A proposição assim que formulada está vazia, inclusive do valor que pode carregar; consiste tão somente em uma arquitetura que é comum a toda e qualquer proposição no curso desse tipo de operação.
Essa modelagem padronizada, genérica, organizadora de uma ordem única ao longo de toda a operação, descobre a essência da linguagem fora dela, nas operações de busca por origem, condições de possibilidade e de generalidade dentro de limites, às quais Foucault denomina “designações primitivas – linguagem de ação ou raiz”.
Relacionamento entre
- o Princípio Dual de Trabalho de David Ricardo e o modelo de operações proposto no LD da Figura 2, a nossa Plataforma para exposição;
- as fontes externas á linguagem e ‘essa maneira moderna de conhecer empiricidades’ no LD da Figura 2, com:
- designações primitivas e
- linguagem de ação ou de uso,
Comparações entre os dois princípios de trabalho,
e a importância do princípio de trabalho de David Ricardo
segundo Michel Foucault
Comparação, feita por Michel Foucault,
entre os princípios de trabalho
o de Adam Smith, de 1776 e o de David Ricardo, 1817
1 Primeira possibilidade simultânea de leitura de operações e análise de valor
Inserção do ponto de leitura de operações e análise de valor no exato cruzamento entre o que é dado e o que é recebido na operação de troca.

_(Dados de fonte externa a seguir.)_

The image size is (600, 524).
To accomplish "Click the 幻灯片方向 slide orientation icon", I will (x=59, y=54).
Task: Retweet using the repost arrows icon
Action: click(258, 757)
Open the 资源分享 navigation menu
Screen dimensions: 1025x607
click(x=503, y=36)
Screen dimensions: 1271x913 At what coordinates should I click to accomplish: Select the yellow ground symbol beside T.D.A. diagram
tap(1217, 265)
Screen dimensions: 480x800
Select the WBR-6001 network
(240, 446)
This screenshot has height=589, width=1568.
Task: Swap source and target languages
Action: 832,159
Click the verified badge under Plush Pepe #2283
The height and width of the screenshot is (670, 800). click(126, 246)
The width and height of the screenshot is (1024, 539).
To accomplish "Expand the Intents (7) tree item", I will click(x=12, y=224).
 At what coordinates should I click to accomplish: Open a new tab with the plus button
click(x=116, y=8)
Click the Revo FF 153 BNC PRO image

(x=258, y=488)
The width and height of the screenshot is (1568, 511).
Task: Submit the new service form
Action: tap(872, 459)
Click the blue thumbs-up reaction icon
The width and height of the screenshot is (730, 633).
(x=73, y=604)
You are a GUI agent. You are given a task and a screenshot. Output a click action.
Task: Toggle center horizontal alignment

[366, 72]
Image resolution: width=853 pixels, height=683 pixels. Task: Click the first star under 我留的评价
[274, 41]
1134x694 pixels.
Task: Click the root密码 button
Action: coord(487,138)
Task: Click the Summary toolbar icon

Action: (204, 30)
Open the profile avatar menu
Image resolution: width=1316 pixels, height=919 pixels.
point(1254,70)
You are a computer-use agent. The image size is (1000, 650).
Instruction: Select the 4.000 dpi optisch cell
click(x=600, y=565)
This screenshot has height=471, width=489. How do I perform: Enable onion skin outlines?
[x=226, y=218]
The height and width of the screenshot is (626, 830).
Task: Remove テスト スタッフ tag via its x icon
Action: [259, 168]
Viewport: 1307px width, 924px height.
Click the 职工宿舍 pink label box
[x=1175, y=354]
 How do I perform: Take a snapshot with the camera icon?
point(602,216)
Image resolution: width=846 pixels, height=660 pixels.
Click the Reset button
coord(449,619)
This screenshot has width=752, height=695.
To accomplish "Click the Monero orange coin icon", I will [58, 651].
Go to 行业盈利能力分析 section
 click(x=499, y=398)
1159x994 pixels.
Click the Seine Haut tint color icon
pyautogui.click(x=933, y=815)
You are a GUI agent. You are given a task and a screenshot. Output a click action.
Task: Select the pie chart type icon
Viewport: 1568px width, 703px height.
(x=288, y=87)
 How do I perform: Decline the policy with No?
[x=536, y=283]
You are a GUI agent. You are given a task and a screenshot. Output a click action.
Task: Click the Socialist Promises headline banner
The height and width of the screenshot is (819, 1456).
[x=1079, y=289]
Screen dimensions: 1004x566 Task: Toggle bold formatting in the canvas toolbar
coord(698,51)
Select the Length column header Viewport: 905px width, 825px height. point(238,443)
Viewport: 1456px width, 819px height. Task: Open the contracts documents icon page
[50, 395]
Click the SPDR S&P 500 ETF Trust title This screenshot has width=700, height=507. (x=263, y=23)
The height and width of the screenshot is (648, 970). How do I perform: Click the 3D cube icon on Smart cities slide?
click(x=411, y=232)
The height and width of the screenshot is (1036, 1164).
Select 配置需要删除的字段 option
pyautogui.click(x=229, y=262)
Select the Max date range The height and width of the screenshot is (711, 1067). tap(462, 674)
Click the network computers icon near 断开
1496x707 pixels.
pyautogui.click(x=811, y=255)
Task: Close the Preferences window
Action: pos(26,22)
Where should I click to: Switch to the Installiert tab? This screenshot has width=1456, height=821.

2 Segunda possibilidade simultânea de leitura de operações e análise de valor
Na animação acima vê-se nas palavras de Michel Foucault a inclusão daquela atividade que está na origem do valor das coisas como característica do Princípio Dual de trabalho de David Ricardo.
Isso implica em que a inserção do ponto de leitura de operações e análise de valor está colocado antes da existência do que é dado e do que é recebido, e portanto antes do cruzamento entre os dois, na operação de troca.
Isso coloca toda a operação no princípio de Ricardo fora do circuito das trocas e no espaço reservado ao ‘Lugar de nascimento do que é empírico’.